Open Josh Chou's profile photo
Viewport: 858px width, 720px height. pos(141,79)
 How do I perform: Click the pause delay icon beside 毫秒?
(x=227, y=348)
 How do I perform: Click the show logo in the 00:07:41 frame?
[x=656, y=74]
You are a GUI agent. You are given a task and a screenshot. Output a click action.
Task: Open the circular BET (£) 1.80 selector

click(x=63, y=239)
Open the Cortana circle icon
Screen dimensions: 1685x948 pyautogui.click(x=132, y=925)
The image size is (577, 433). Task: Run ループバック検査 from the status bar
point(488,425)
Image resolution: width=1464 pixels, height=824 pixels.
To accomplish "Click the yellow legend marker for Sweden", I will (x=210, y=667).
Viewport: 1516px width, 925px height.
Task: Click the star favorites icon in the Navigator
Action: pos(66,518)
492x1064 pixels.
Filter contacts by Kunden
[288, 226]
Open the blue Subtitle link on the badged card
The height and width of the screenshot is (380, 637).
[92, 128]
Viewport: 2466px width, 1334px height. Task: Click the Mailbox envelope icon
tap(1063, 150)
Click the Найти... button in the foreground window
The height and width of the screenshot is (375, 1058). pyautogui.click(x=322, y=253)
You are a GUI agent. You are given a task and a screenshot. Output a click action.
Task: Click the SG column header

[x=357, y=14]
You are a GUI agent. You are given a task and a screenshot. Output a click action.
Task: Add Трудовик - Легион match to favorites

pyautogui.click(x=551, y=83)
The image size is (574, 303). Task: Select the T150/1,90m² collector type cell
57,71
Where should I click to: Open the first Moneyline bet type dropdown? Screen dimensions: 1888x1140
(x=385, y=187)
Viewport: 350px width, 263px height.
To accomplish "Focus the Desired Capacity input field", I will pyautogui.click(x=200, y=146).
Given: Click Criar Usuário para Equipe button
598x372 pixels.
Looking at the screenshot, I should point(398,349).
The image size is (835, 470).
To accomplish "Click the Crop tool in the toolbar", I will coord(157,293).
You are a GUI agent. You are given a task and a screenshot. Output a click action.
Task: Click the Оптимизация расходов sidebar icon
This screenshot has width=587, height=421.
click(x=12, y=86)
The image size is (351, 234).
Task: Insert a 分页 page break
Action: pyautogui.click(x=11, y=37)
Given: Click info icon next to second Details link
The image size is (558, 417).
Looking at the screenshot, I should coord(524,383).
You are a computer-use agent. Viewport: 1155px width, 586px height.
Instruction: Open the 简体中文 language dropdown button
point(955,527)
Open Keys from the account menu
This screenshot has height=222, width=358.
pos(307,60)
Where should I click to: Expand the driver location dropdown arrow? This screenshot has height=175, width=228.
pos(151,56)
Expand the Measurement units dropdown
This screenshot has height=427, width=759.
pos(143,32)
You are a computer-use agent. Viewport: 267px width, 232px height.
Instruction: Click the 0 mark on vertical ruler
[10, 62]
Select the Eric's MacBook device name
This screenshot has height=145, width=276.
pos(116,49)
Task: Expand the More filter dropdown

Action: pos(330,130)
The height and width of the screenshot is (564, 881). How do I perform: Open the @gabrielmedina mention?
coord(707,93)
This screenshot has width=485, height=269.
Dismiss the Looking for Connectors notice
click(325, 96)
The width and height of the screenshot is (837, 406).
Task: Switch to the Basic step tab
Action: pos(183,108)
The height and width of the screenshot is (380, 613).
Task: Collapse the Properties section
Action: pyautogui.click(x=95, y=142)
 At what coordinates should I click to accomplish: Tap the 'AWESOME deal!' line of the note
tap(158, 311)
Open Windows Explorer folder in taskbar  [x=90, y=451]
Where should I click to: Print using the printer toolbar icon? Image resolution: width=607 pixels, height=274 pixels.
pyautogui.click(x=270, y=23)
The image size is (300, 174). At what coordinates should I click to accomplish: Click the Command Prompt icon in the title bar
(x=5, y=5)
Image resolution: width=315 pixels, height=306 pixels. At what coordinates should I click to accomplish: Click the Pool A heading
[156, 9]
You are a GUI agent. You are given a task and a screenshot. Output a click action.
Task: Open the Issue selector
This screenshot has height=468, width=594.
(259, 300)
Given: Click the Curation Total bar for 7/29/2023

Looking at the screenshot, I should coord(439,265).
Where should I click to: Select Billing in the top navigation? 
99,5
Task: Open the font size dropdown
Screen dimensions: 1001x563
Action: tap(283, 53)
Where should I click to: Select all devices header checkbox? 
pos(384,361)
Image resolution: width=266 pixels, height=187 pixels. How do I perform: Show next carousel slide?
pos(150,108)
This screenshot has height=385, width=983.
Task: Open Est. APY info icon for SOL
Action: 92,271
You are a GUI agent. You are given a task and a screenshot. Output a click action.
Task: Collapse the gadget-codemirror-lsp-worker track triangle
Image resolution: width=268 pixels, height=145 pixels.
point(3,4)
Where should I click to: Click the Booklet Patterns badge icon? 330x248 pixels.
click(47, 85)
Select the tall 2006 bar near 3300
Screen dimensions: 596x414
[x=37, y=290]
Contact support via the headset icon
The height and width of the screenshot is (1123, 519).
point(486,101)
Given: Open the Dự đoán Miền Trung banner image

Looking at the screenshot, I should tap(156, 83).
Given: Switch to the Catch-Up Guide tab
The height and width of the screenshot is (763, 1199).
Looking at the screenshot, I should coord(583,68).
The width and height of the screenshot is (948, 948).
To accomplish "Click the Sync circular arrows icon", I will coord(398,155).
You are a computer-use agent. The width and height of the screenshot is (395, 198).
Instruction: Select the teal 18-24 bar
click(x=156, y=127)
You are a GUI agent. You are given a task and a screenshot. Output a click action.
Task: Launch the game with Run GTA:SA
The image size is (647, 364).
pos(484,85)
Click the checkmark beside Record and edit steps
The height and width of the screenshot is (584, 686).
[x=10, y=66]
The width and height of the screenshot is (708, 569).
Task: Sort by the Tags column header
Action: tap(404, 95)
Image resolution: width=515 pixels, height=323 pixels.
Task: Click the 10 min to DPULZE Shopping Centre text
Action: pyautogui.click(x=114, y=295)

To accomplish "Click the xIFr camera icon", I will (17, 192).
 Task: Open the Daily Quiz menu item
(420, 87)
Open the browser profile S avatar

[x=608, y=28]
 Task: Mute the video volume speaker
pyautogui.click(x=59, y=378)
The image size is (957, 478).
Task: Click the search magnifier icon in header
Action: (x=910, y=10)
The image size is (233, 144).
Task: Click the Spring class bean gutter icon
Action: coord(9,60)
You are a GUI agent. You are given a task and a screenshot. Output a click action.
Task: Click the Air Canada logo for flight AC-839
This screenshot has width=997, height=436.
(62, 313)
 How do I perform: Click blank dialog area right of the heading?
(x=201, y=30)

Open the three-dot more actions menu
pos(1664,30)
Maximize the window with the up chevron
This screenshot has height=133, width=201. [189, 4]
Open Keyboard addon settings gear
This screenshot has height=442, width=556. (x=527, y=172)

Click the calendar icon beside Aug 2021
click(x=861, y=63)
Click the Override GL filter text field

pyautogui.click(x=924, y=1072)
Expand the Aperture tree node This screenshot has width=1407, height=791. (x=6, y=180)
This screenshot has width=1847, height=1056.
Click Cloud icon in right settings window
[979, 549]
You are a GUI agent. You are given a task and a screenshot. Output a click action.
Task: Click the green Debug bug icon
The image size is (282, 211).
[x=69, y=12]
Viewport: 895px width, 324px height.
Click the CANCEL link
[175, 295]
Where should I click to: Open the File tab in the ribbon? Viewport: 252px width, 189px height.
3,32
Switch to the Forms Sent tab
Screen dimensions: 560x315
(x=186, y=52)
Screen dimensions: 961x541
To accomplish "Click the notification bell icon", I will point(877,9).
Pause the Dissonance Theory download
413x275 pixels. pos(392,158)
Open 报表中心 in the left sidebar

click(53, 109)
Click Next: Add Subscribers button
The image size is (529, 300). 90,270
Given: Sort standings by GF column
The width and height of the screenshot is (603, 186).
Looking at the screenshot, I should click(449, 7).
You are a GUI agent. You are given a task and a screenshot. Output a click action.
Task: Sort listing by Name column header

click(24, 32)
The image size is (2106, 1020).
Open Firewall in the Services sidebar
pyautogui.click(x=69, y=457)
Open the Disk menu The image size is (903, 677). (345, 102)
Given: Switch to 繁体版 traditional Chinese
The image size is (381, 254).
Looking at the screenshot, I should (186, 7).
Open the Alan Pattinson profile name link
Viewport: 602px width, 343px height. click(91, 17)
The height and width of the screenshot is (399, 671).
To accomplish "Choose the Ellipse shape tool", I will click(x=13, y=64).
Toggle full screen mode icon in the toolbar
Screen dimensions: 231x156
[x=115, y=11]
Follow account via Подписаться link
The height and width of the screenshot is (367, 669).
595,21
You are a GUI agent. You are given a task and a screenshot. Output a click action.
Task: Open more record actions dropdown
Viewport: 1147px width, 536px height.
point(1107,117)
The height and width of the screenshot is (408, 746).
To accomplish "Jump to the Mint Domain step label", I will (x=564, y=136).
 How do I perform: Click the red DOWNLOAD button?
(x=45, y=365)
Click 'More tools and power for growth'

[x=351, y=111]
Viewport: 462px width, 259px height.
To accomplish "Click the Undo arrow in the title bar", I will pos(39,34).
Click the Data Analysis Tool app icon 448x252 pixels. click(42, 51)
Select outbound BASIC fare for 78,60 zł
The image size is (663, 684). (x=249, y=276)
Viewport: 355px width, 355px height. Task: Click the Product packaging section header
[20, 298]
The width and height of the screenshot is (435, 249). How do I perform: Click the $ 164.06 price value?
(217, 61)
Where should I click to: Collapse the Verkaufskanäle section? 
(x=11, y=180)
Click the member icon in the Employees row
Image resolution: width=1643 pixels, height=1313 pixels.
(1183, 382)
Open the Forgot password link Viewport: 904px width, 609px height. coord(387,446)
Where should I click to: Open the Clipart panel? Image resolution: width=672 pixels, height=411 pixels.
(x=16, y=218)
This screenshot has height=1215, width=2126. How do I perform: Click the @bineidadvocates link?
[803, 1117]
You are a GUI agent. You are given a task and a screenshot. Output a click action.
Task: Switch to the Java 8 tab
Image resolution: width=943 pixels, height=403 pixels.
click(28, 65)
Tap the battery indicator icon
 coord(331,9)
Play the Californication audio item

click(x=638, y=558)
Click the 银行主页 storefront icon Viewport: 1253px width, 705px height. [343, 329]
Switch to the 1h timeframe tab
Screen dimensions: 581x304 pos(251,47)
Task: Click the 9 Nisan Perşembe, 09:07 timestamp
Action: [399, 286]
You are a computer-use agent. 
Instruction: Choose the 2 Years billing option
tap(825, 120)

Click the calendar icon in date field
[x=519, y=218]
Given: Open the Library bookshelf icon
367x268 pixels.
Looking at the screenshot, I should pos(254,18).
+++
PROBLEM DESCRIPTION: Reproduce the entries above verbatim, from the line with "This screenshot has height=1215, width=2126." up to and including the line with "click(28, 65)".

REPLY:
This screenshot has height=1215, width=2126. How do I perform: Click the @bineidadvocates link?
[803, 1117]
You are a GUI agent. You are given a task and a screenshot. Output a click action.
Task: Switch to the Java 8 tab
Image resolution: width=943 pixels, height=403 pixels.
click(28, 65)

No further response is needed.